**DIRECTIONS FOR THIS TASK**:
With all pictures excluded, restate the records that follow exactly as written.

**DATA SHOWN**:
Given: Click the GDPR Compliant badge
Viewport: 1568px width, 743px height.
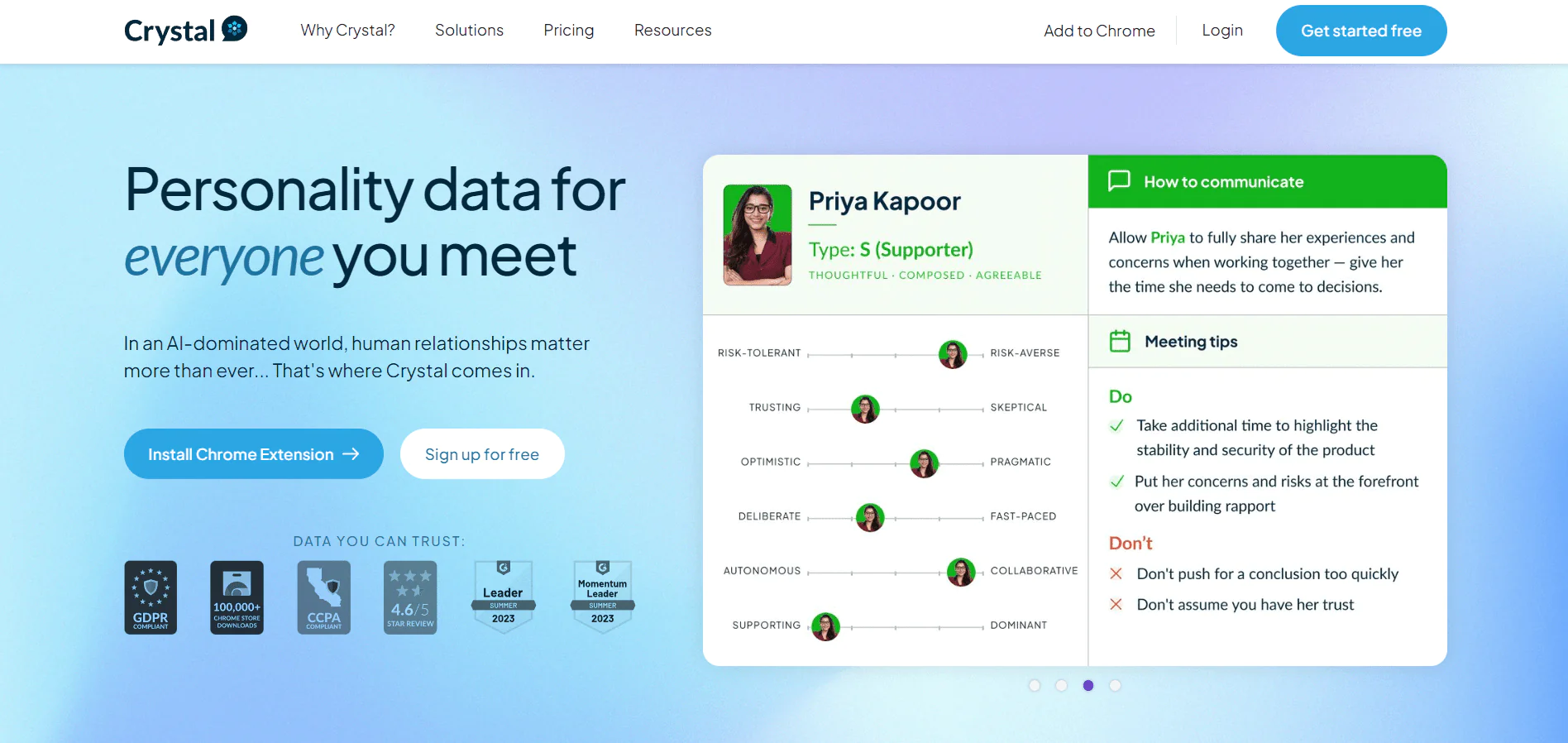Looking at the screenshot, I should pyautogui.click(x=151, y=597).
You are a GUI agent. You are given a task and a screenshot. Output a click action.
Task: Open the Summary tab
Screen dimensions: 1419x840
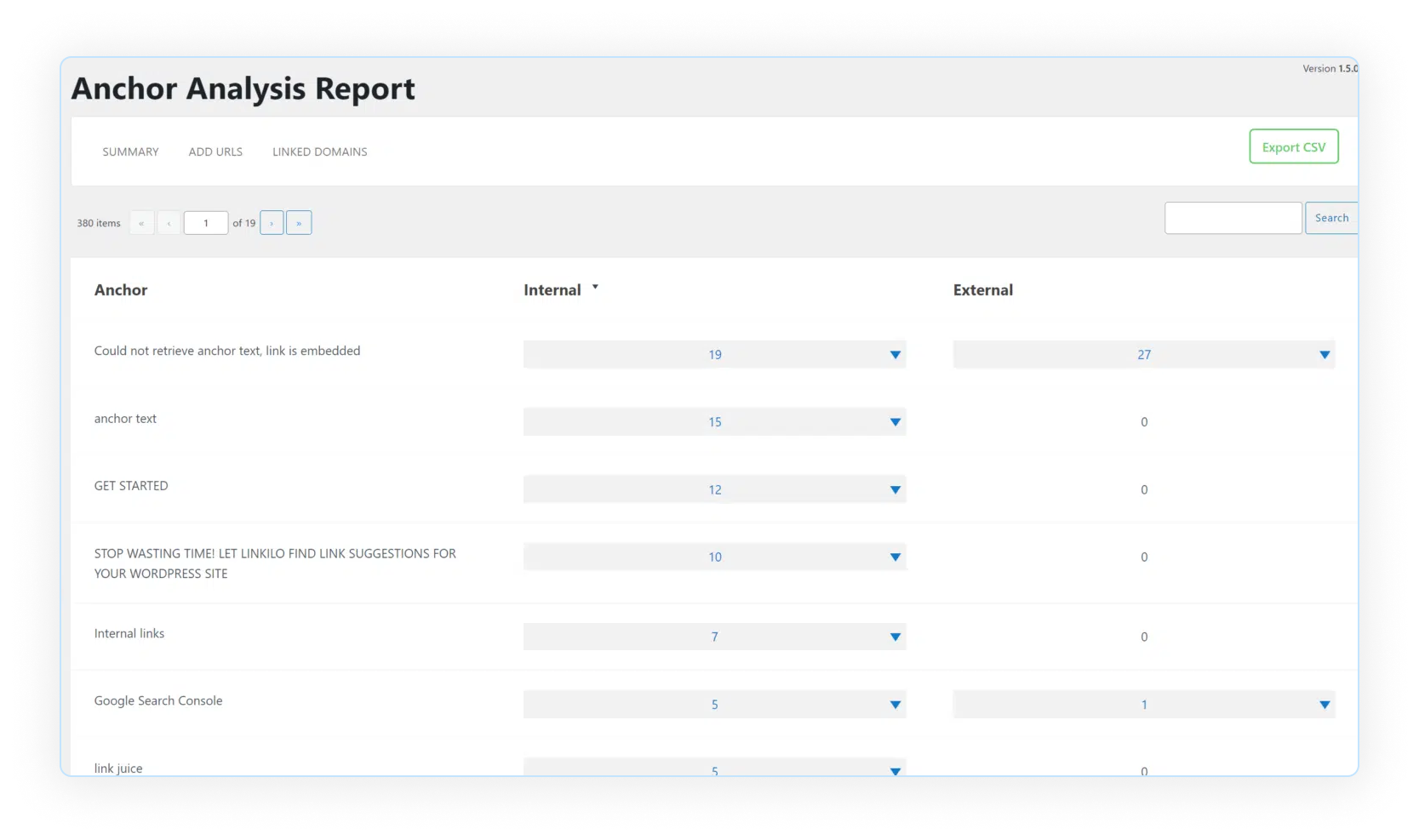(x=130, y=151)
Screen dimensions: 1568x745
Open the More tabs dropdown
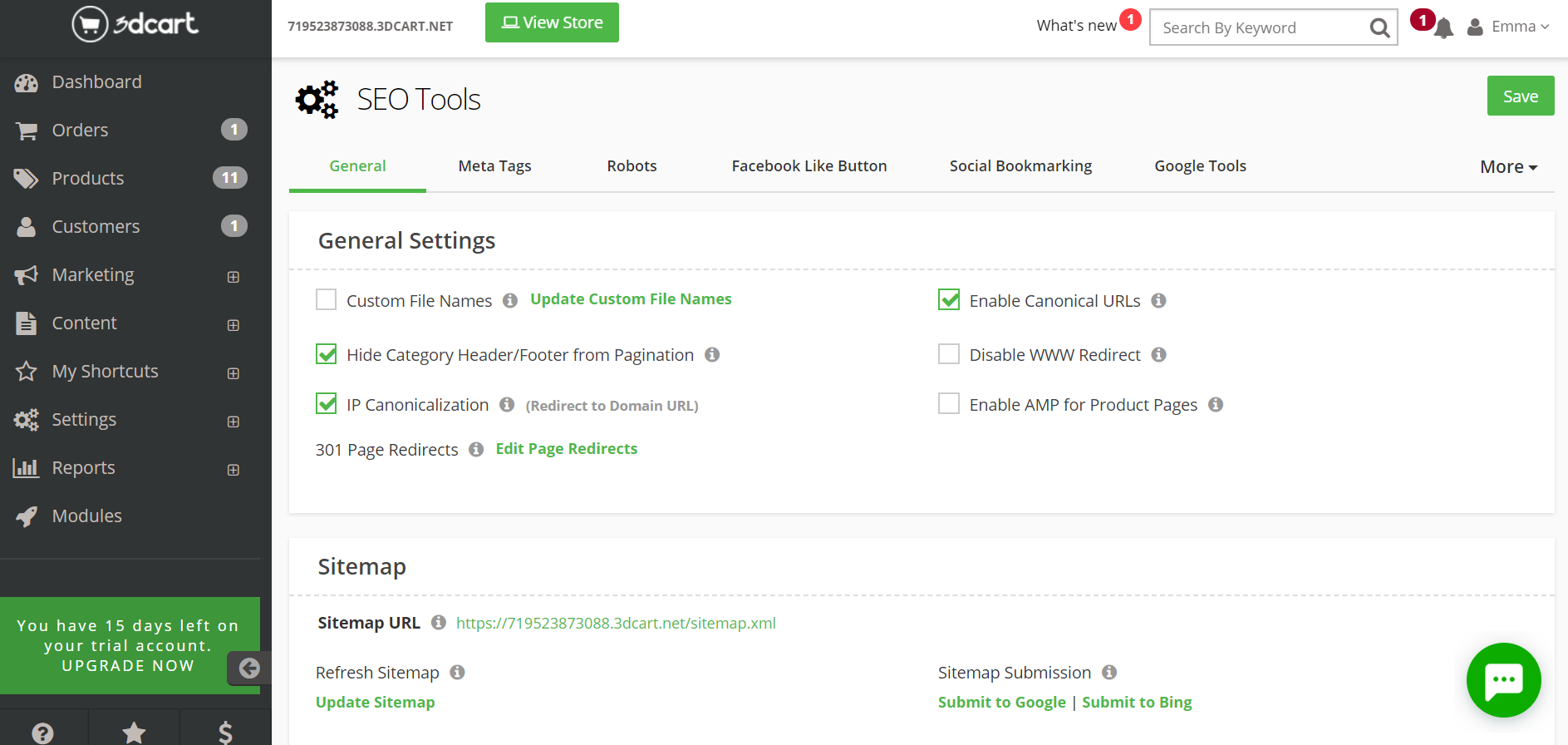pyautogui.click(x=1508, y=167)
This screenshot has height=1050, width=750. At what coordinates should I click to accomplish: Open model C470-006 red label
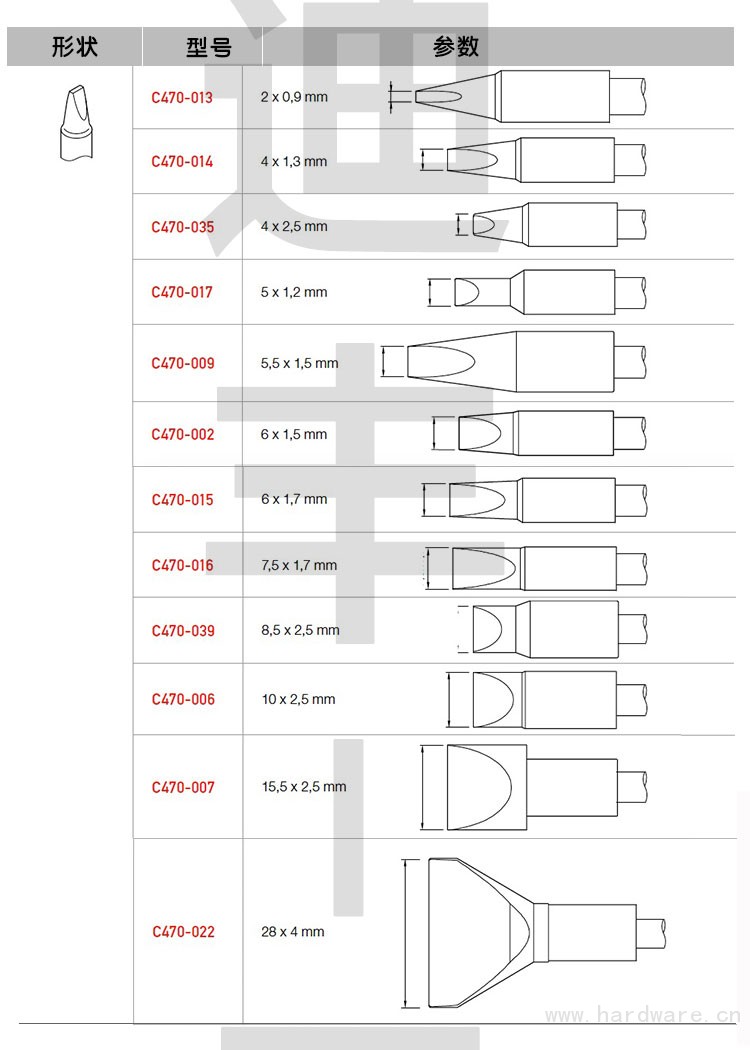coord(183,699)

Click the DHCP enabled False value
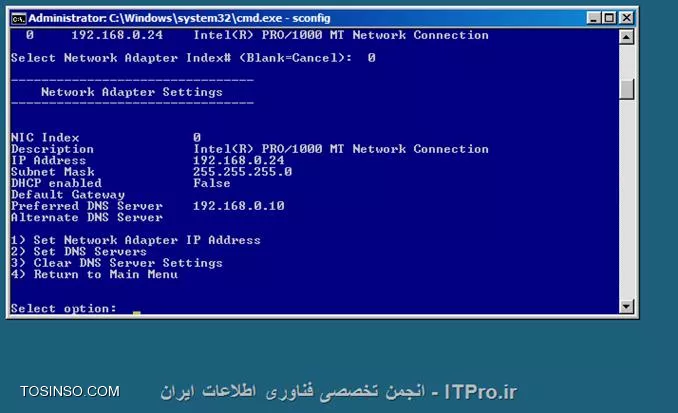pos(212,183)
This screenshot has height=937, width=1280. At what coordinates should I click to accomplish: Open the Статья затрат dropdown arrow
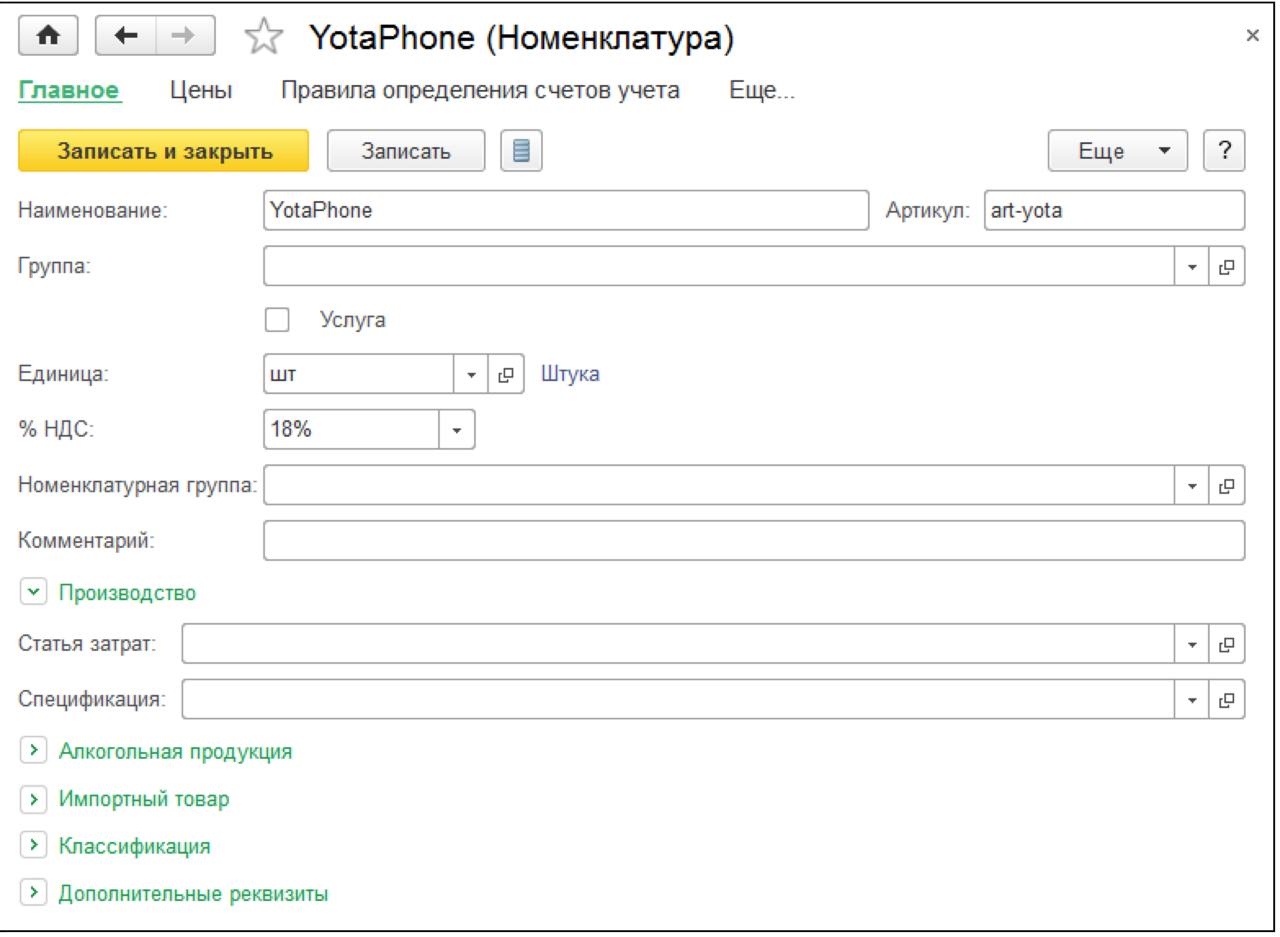(x=1193, y=645)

**TASK ANSWER**:
Given: Click the GDPR Compliant badge
Viewport: 1568px width, 743px height.
Looking at the screenshot, I should pyautogui.click(x=151, y=597).
You are a GUI agent. You are given a task and a screenshot. Output a click action.
Task: Open the Summary tab
Screen dimensions: 1419x840
(x=130, y=151)
Screen dimensions: 1568x745
Open the More tabs dropdown
pyautogui.click(x=1508, y=167)
This screenshot has height=1050, width=750. At what coordinates should I click to accomplish: Open model C470-006 red label
coord(183,699)

Click the DHCP enabled False value
pos(212,183)
This screenshot has height=937, width=1280. At what coordinates should I click to accomplish: Open the Статья затрат dropdown arrow
(x=1193, y=645)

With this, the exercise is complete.